In his bid for election in 1907, it was reported that there had been significant health problems in his family “as Kipling would say, Illness in the breadwinner's family is always a big handicap. Mr. Tills, however, is evidently a man of grit and pluck. He does not carry his heart upon his sleeve. He holds up his head in the presence of his fellowmen.” His wife Caroline was admitted to the Toowoomba Hospital for the Insane in June 1906, 7 months after the birth of their youngest child. During 1915, at least two of his children, Marie and Ivy, lived in New Farm, Brisbane, attending New Farm State School. On 5 May 1915, Marie was seriously injured in a school yard fall—she recovered from her injuries. Tills was in the Gulf on official business at the time. His wife Caroline died later that year on 1 October 1915 at the Hospital for the Insane in Toowoomba; Tills never remarried.

Richard Tills died on 7 June 1937 at the age of 76 of Phlebitis, Pneumonia, and Heart Failure. He was the oldest member of the Gregory Masonic Lodge in Cairns, and was accorded a Masonic funeral by Rev. Johnston, of St John's Church of England, who conducted a service at the graveside in the Cairns Pioneer Cemetery in McLeod Street. He was survived by his five children and eight grandchildren.
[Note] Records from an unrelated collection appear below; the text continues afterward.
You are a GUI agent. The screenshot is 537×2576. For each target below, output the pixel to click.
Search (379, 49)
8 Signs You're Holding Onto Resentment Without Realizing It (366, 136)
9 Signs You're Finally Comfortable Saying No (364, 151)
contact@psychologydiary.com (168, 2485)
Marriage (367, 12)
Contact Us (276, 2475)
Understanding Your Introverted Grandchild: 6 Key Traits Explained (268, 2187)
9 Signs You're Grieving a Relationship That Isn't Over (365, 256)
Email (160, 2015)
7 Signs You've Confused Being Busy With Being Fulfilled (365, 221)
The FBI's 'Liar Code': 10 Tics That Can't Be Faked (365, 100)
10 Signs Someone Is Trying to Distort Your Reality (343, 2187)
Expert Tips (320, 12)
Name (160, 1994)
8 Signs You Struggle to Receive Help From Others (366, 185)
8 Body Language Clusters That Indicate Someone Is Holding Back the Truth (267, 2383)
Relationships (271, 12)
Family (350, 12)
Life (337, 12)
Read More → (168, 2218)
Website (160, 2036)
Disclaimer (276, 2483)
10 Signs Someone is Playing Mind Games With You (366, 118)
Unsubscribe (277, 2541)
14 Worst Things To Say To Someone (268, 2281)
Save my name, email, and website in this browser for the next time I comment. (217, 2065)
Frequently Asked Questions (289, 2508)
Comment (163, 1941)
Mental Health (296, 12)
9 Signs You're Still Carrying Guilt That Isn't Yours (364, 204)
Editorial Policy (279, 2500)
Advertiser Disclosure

His estate was left to his eldest daughter Ivy and included property (Subdivisions 73–96 of Allotment 2 of Suburban section 94; Allotments 1 and 2 of Suburban section 86; and Allotment 1 of Suburban section 85, Country of Nares, Parish of Cairns) and personal effects.

Richard Tills was regarded as a man of good character—at the time of his death it was reported that he had lived an irreproachable life and been an outstanding figure in the Far North. It has been noted that “like others of that pioneering hand, who performed such lasting service to the north, Mr. Tills was characteristically reticent regarding his part, though during his long association with its development and public life he amassed valuable knowledge of historic interest”. Throughout his time in Cairns, it had grown from a town of 278 people to a city of more than 12 000.

==Legacy==
Tills Street in Westcourt, Cairns is named after Richard Alfred Tills.